__REQUEST 1__:
Rewrite the records from the line that has "Tap the 4th Qtr legend entry 526,313" through the end of the records, changing "label" to "tag" and leaving everything else unchanged.

Figure 6: Pieplot showing the sizes of groups below and above subset mean rating count (RC) within quality and non-quality titles. [Chart: Feldkamp et al. 2025]

[31]In figure 6, we see that a much larger portion of quality titles place above the subset mean compared to the non-quality group. Still, a considerable part of the ›quality‹ group – approximately ⅓ of the group – does not have a high rating count, indicating works of what we might call ›indecisive quality‹, That is, they are valued highly beyond Goodreads (contained in other quality proxies), but they do not seem to garner much attention on Goodreads, neither in terms of rating nor in terms of higher rating count.

[32]While there are no differences between the high RC and low RC ›quality‹ groups in terms of publication date or average rating, we find different types of quality proxies more prominent in one group compared to the other (fig. 7). It seems that more canonical works are more prevalent in the high rating count compared to the low rating count ›quality‹ group. Proxies that are institutionally oriented (OpenSyllabus, the Norton Anthology) as well as the GoodRead’s Classics list,‍[38] but also titles that won prestigious awards (NBA, the Nobel Prize) are more frequent in this group. Conversely, titles longlisted for genre-fiction awards appear more prevalent in the low rating count ›quality‹ group (fig. 7).

Figure 7: Barplot showing the number of titles from different proxies within the above and the below subset mean rating count (RC) groups. [Chart: Feldkamp et al. 2025]

[33]To further assess this low rating portion of the quality group, two literary scholars manually inspected the titles it contained. They found that many of the titles appear to be less appreciated (not the most prominent) works by rather famous or canonical authors. This includes, for example, The Little Lady of the Big House by Jack London, who is most prominently known for works like The Call of the Wild, Flush and The Years by Virginia Woolf, primarily known for her works Mrs. Dalloway or To the Lighthouse; The 42nd Parallel by John Dos Passos, primarily known for his Manhattan Transfer; Steps by Jerzy Kosinski, primarily known for his The Painted Bird, as well as, for example, Murphy by Samuel Beckett, primarily known for his theatre plays, and so on.

__REQUEST 2__:
Go on with the passage about quality titles and their Goodreads rating counts from the point where it stops.

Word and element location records
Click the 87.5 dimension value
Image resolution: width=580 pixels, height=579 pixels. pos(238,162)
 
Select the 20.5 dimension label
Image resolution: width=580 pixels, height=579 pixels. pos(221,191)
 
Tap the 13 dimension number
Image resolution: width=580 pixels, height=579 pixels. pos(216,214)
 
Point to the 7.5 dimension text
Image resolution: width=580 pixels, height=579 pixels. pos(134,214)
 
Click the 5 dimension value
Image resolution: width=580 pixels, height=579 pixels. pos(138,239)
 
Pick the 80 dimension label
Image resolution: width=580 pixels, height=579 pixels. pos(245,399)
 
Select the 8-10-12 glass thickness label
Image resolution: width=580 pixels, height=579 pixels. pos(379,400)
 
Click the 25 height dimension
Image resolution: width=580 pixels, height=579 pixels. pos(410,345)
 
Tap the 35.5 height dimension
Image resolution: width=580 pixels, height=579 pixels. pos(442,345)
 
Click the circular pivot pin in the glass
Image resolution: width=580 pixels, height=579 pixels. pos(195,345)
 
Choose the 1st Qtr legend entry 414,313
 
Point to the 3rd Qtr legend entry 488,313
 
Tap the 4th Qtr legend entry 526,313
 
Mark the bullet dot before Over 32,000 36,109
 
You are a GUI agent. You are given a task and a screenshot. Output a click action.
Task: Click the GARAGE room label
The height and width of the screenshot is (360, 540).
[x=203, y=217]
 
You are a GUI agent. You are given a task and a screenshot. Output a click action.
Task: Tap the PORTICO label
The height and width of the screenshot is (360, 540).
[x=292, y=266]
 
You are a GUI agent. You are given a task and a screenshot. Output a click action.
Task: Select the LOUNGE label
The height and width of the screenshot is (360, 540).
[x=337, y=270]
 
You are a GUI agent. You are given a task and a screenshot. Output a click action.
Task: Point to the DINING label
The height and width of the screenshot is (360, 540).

__FINAL ANSWER 1__:
Tap the 4th Qtr legend entry 526,313
 
Mark the bullet dot before Over 32,000 36,109
 
You are a GUI agent. You are given a task and a screenshot. Output a click action.
Task: Click the GARAGE room tag
The height and width of the screenshot is (360, 540).
[x=203, y=217]
 
You are a GUI agent. You are given a task and a screenshot. Output a click action.
Task: Tap the PORTICO tag
The height and width of the screenshot is (360, 540).
[x=292, y=266]
 
You are a GUI agent. You are given a task and a screenshot. Output a click action.
Task: Select the LOUNGE tag
The height and width of the screenshot is (360, 540).
[x=337, y=270]
 
You are a GUI agent. You are given a task and a screenshot. Output a click action.
Task: Point to the DINING tag
The height and width of the screenshot is (360, 540).

__FINAL ANSWER 2__:
[34]Conversely, in the high rating quality group, we tend to see more typically canonical works by famous authors, such as Woolf’s To the Lighthouse and Mrs. Dalloway, or The Portrait of a Lady by Henry James, as well as works that are very known and sometimes controversial. The controversy of such titles may lie in their political aspects, like Ayn Rand’s The Fountainhead and Tim LaHaye and Jerry B. Jenkins’s Left Behind, or their dealing with controversial themes such as Vladimir Nabokov’s Lolita, but also in being stylistically experimental, such as Joyce’s Ulysses or William Faulkner’s The Sound and the Fury, or having a renowned difficult style, such as Malcolm Lowry’s Under the Volcano.

[35]Moreover, there appears to be a difference in the polarisation of rating distributions between the low and high rating count ›quality‹ groups (fig. 8), where we see a small successive rise from the mean standard deviation of the non-quality group, the quality group with low rating count, to the mean standard deviation of the quality group with higher rating count. By using a Spearman correlation, we find that there is a medium strength correlation between standard deviation of rating distribution in the quality group with high rating count (table 5).

5.4 Quality defined on a title- vs. author-base

[36]An important consideration following from our qualitative inspection of titles in these groups, is that our selection of proxies of literary quality may go some way in explaining why the low rating count ›quality‹ group may contain so many titles that are not very well known but are written by well-known authors. Particularly considering that some of our proxies are author-based, so that every title by an author mentioned in the proxy (e. g. a Nobel winning author) is included in the ›quality‹ group. This inclusion of titles that are not properly considered quality may also make it harder to distinguish between the quality and non-quality group. To test for this issue, we tried using exclusively title-based proxies of quality against using all proxies.

[37]While the difference between using title and author-based proxies is small (37 titles less), and the mean rating count of the quality group only goes up slightly, to a mean rating count of 27,723.82 compared to 26,767.76 when using author-based proxies, we seem to see a slightly larger difference when examining the polarisation of rating distributions, so that quality groups selected via title-based proxies show a stronger correlation than when using all proxies (table 5).

Figure 8: Boxplot showing the distribution of rating count values in the three groups. [Chart: Feldkamp et al. 2025]

	Q. titles > mean RC	Q. titles < mean RC	Q. titles
Authorbased proxies	0.30 (0.27)	0.08 (0.06)	0.08* (0.07*)
Titlebased proxies	0.32 (0.29)	0.09 (0.09)	0.09* (0.07*)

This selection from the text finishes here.